* [Task goal]:
Quote the records that follow in full and exactly; leave out the pictures.

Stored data

☆ ☆ ☆ ☆

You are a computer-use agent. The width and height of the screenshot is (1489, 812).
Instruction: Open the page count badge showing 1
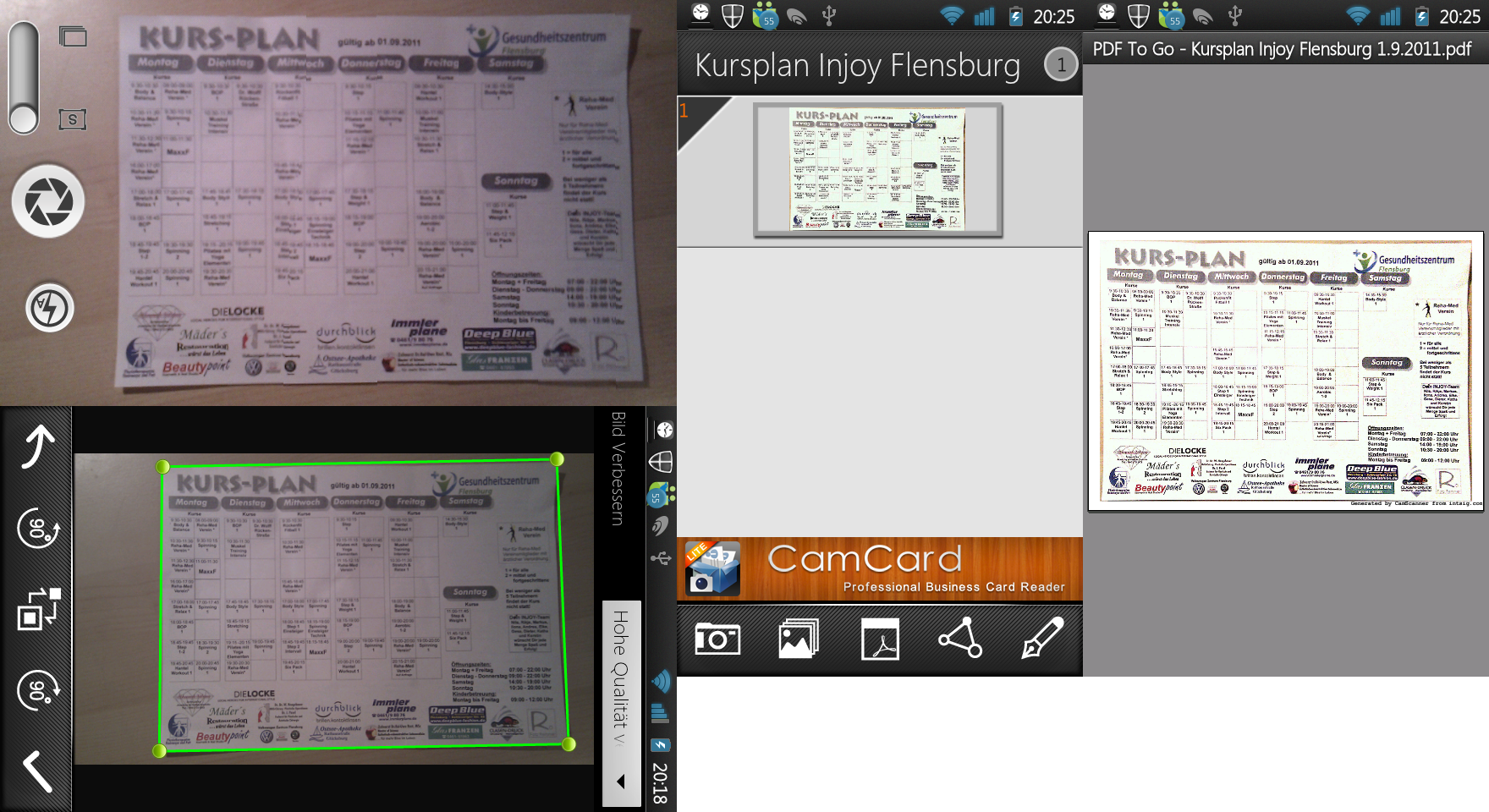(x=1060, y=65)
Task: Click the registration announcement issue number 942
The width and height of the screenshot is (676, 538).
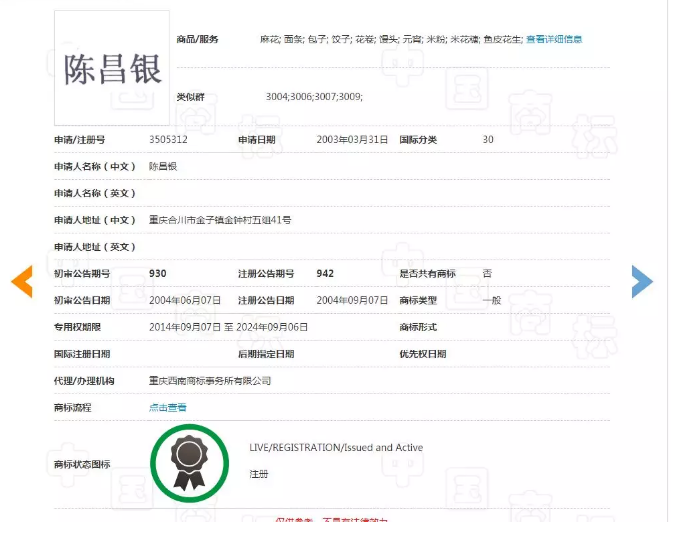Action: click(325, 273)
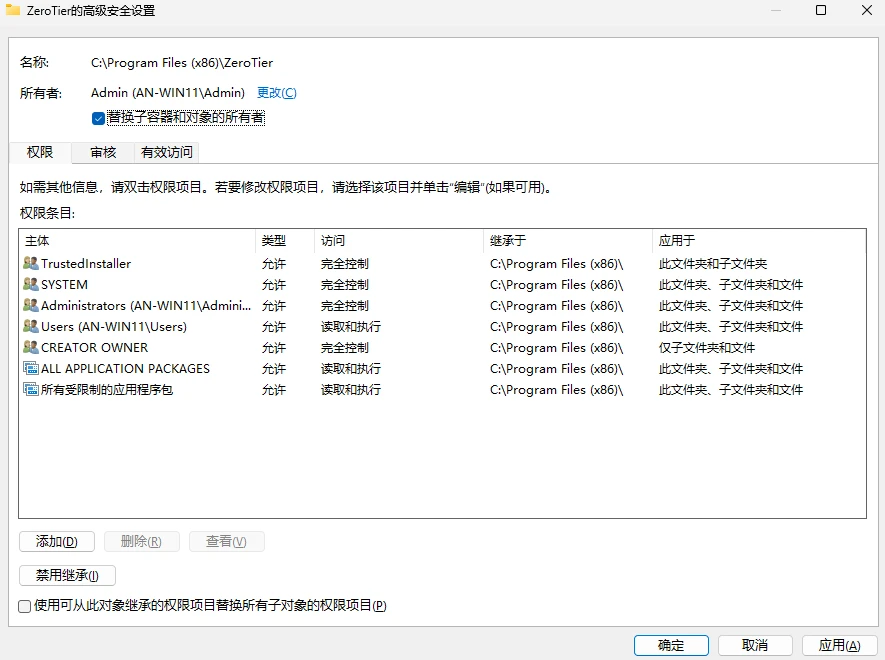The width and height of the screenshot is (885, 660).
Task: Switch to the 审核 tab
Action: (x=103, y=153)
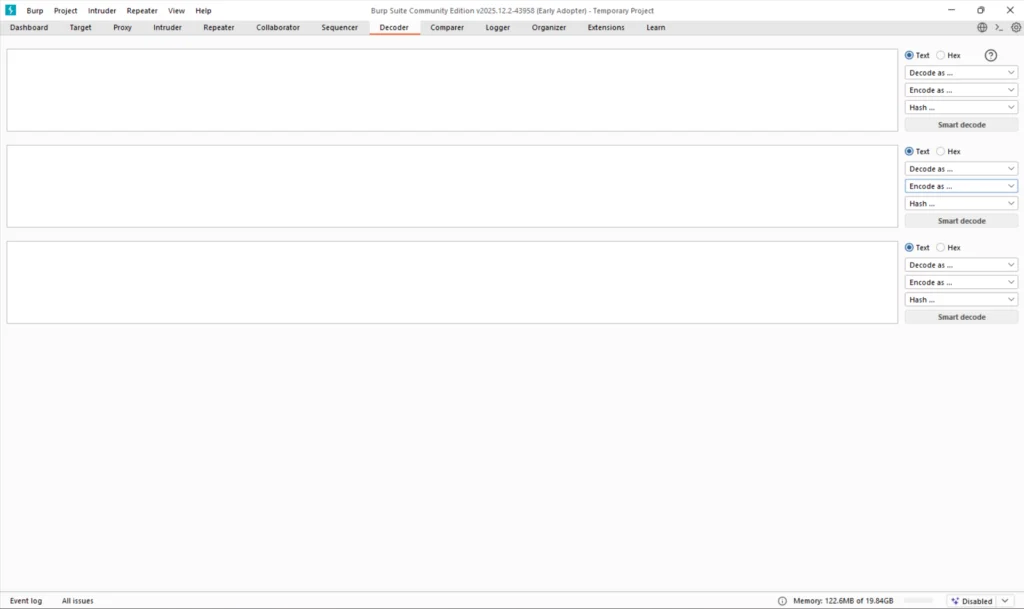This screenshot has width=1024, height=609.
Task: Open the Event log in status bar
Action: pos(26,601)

☆ ☆ ☆ ☆

* [Exercise response]:
You are a computer-use agent. The width and height of the screenshot is (1489, 812).
Instruction: Open the page count badge showing 1
(x=1060, y=65)
Task: Click the registration announcement issue number 942
The width and height of the screenshot is (676, 538).
Action: click(325, 273)
The width and height of the screenshot is (885, 660).
Task: Switch to the 审核 tab
Action: (x=103, y=153)
This screenshot has width=1024, height=609.
Task: Open the Event log in status bar
Action: pos(26,601)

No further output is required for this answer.